Adaptive designs within ongoing Phase II–III clinical trials on candidate therapeutics may shorten trial durations and use fewer subjects, possibly expediting decisions for early termination or success, and coordinating design changes for a specific trial across its international locations.

===Failure rate===
Some 90% of drug candidates fail once entering Phase I trials. A 2019 review of average success rates of clinical trials at different phases and diseases over the years 2005–15 found a success range of only 5–14% overall. Separated by diseases studied, cancer drug trials were on average only 3% successful, whereas ophthalmology drugs and vaccines for infectious diseases were 33% successful. Trials using disease biomarkers, especially in cancer studies, were more successful than those not using biomarkers. A 2010 review found about 50% of drug candidates either fail during the Phase III trial or are rejected by the national regulatory agency.

For vaccines, the overall probability of success ranges from 7% for non-industry-sponsored candidates to 40% for industry-sponsored candidates.

==Cost of trials by phases==

From discovery in the laboratory of a molecule with drug potential through the years-long process establishing an approved drug, the overall cost of development through all the stages of preclinical and clinical research is about $2 billion.

In the early 21st century, a typical Phase I trial conducted at a single clinic in the United States ranged from $1.4 million for pain or anesthesia studies to $6.6 million for immunomodulation studies.
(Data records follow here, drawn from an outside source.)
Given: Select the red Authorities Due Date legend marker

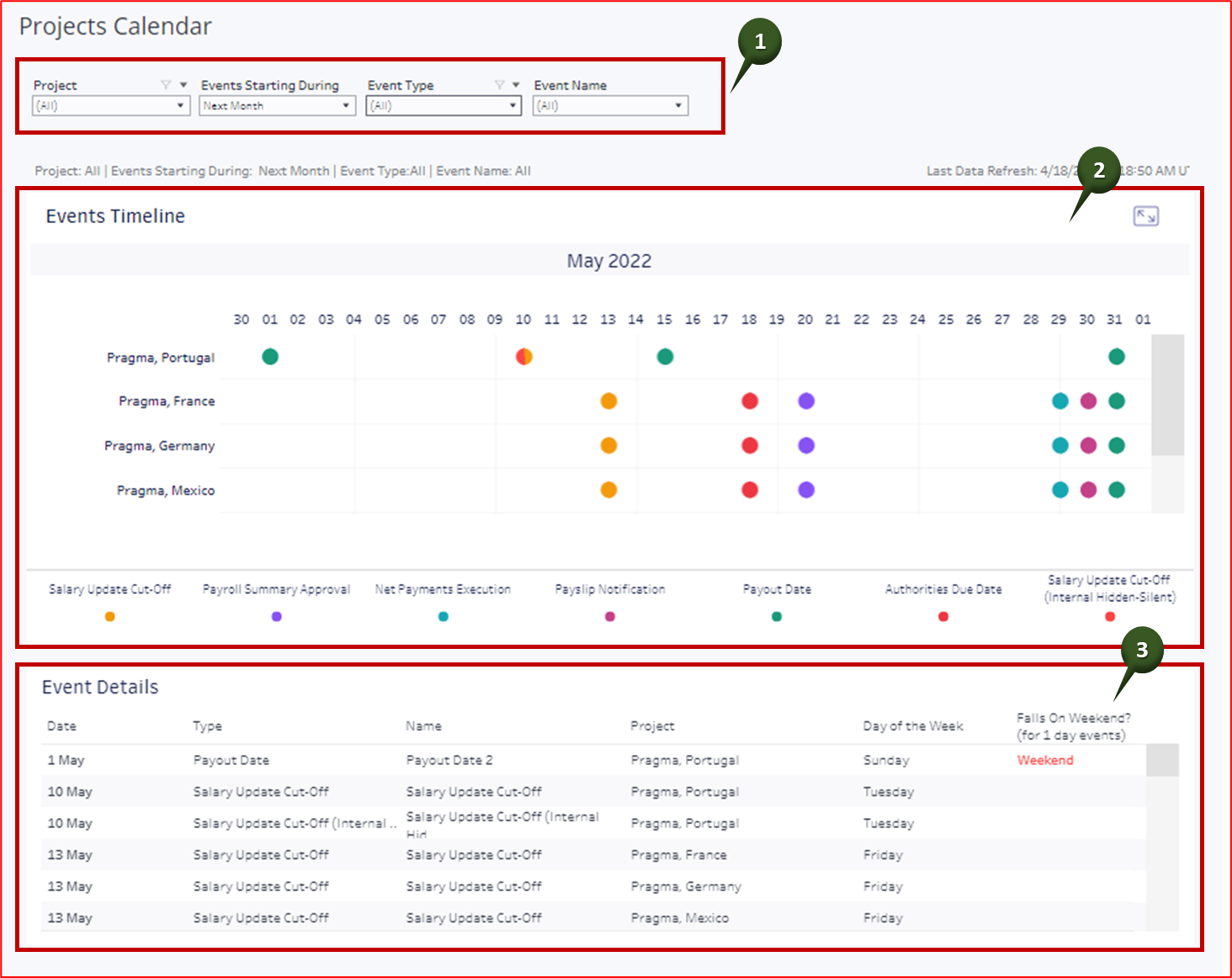Looking at the screenshot, I should 943,616.
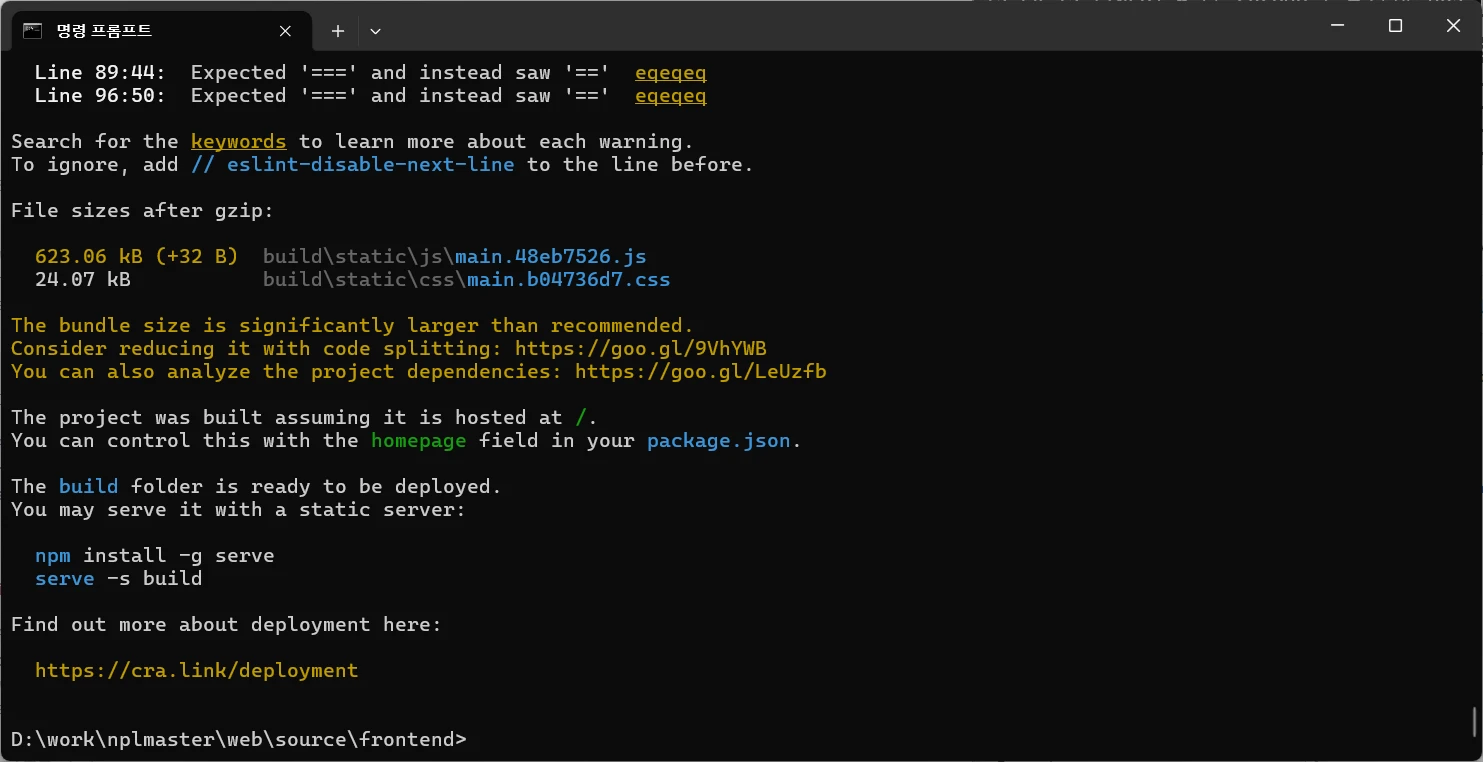1483x762 pixels.
Task: Minimize the terminal window
Action: [x=1338, y=26]
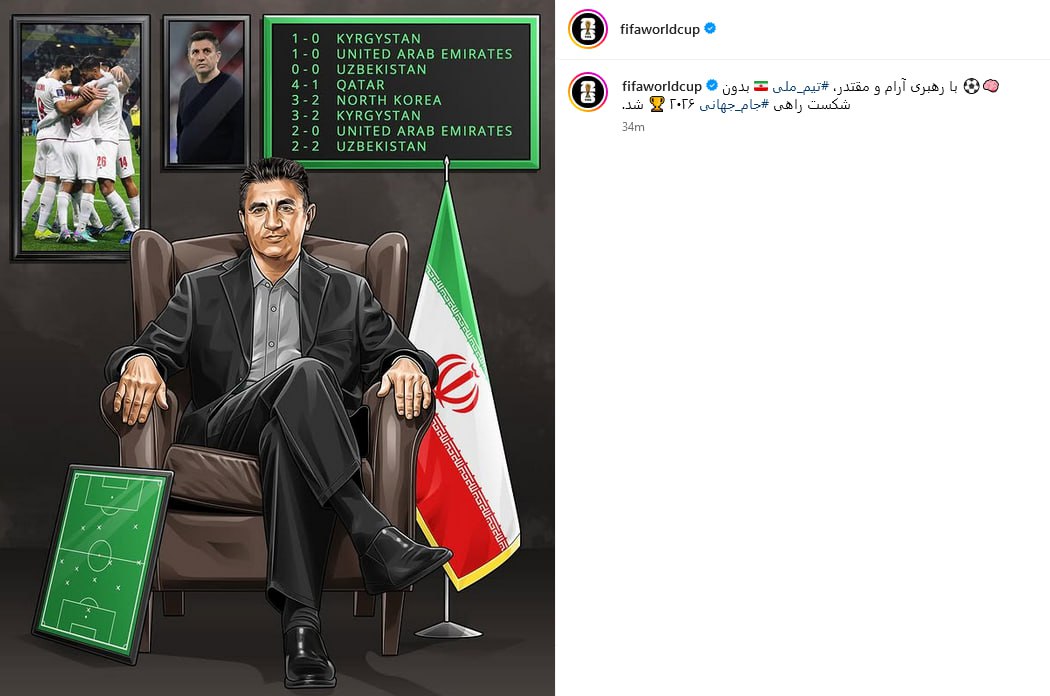Click the trophy emoji in the caption
Viewport: 1050px width, 696px height.
[657, 105]
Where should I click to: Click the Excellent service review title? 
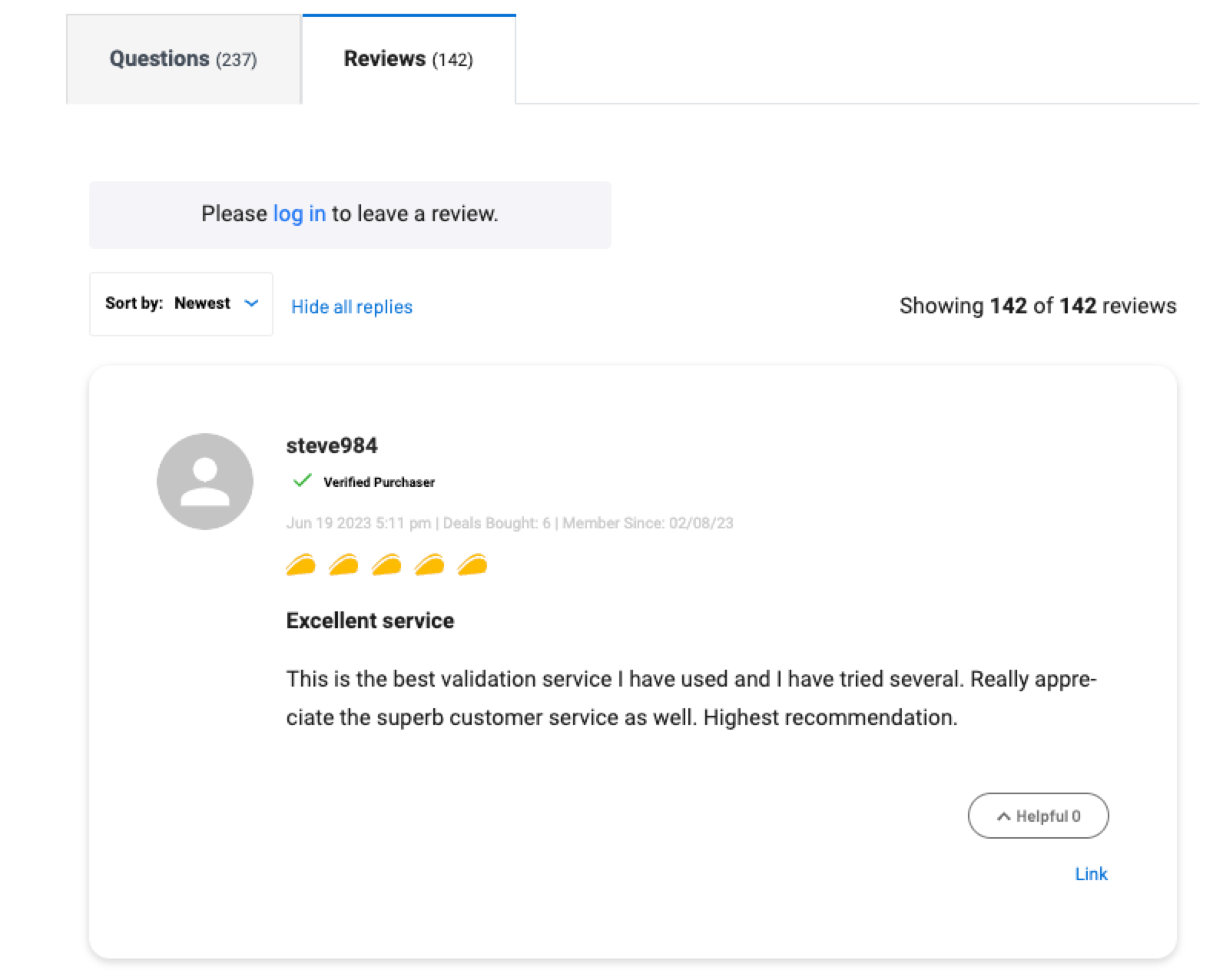370,621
Main expense drivers were operating and clinical monitoring costs of the Phase I site.

The amount of money spent on Phase II or III trials depends on numerous factors, with therapeutic area being studied and types of clinical procedures as key drivers. Phase II studies may cost as low as $7 million for cardiovascular projects, and as much as $20 million for hematology trials.
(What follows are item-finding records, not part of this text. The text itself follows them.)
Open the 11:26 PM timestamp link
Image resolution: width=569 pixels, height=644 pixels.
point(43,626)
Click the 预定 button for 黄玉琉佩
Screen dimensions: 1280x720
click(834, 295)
Phase III trials for dermatology may cost as low as $11 million, whereas a pain or anesthesia Phase III trial may cost as much as $53 million. An analysis of Phase III pivotal trials leading to 59 drug approvals by the US Food and Drug Administration over 2015–16 showed that the median cost was $19 million, but some trials involving thousands of subjects may cost 100 times more.
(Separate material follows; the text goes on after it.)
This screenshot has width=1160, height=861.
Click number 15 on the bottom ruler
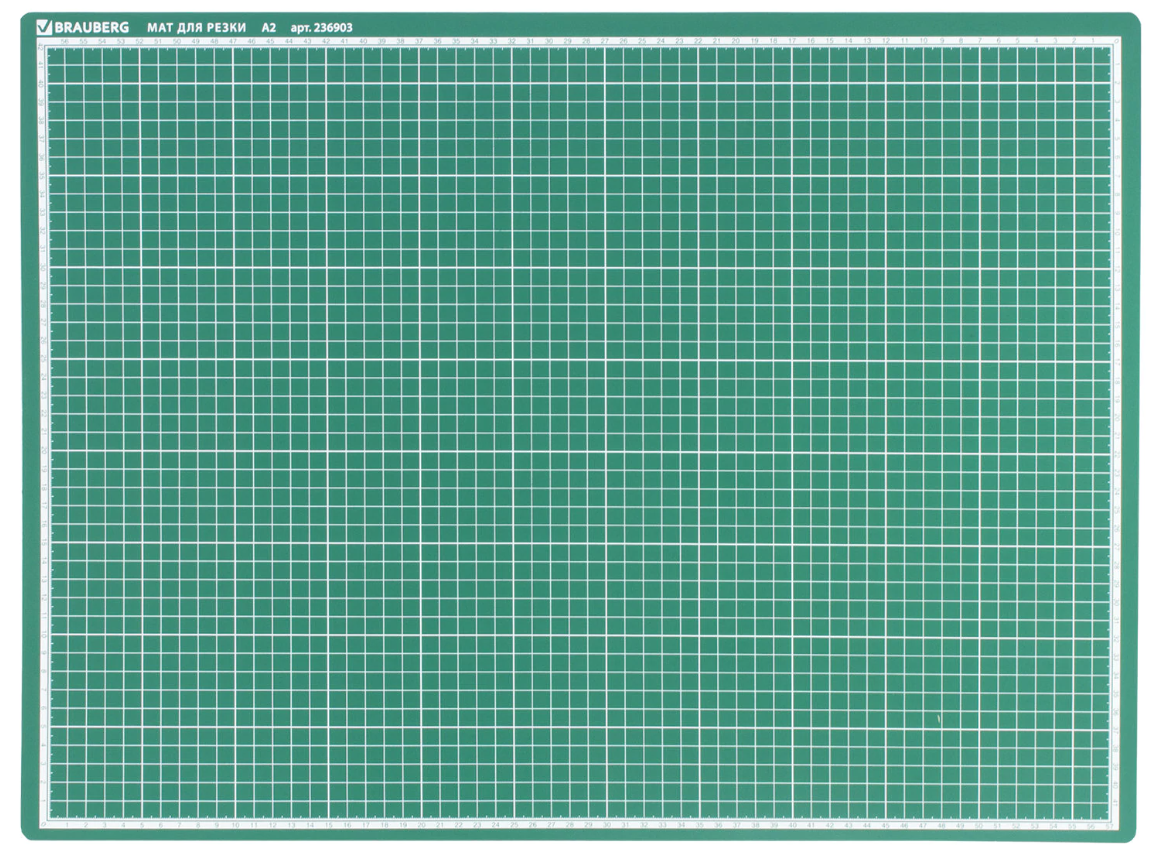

Across all trial phases, the main expenses for clinical trials were administrative staff (about 20% of the total), clinical procedures (about 19%), and clinical monitoring of the subjects (about 11%).

==Phase IV==
A Phase IV trial is also known as a postmarketing surveillance trial or drug monitoring trial to assure long-term safety and effectiveness of the drug, vaccine, device or diagnostic test. Phase IV trials involve the safety surveillance (pharmacovigilance) and ongoing technical support of a drug after it receives regulatory approval to be sold. Phase IV studies may be required by regulatory authorities or may be undertaken by the sponsoring company for competitive (finding a new market for the drug) or other reasons (for example, the drug may not have been tested for interactions with other drugs, or on certain population groups such as pregnant women, who are unlikely to subject themselves to trials). The safety surveillance is designed to detect any rare or long-term adverse effects over a much larger patient population and longer time period than was possible during the Phase I-III clinical trials. Harmful effects discovered by Phase IV trials may result in a drug being withdrawn from the market or restricted to certain uses; examples include cerivastatin (brand names Baycol and Lipobay), troglitazone (Rezulin) and rofecoxib (Vioxx).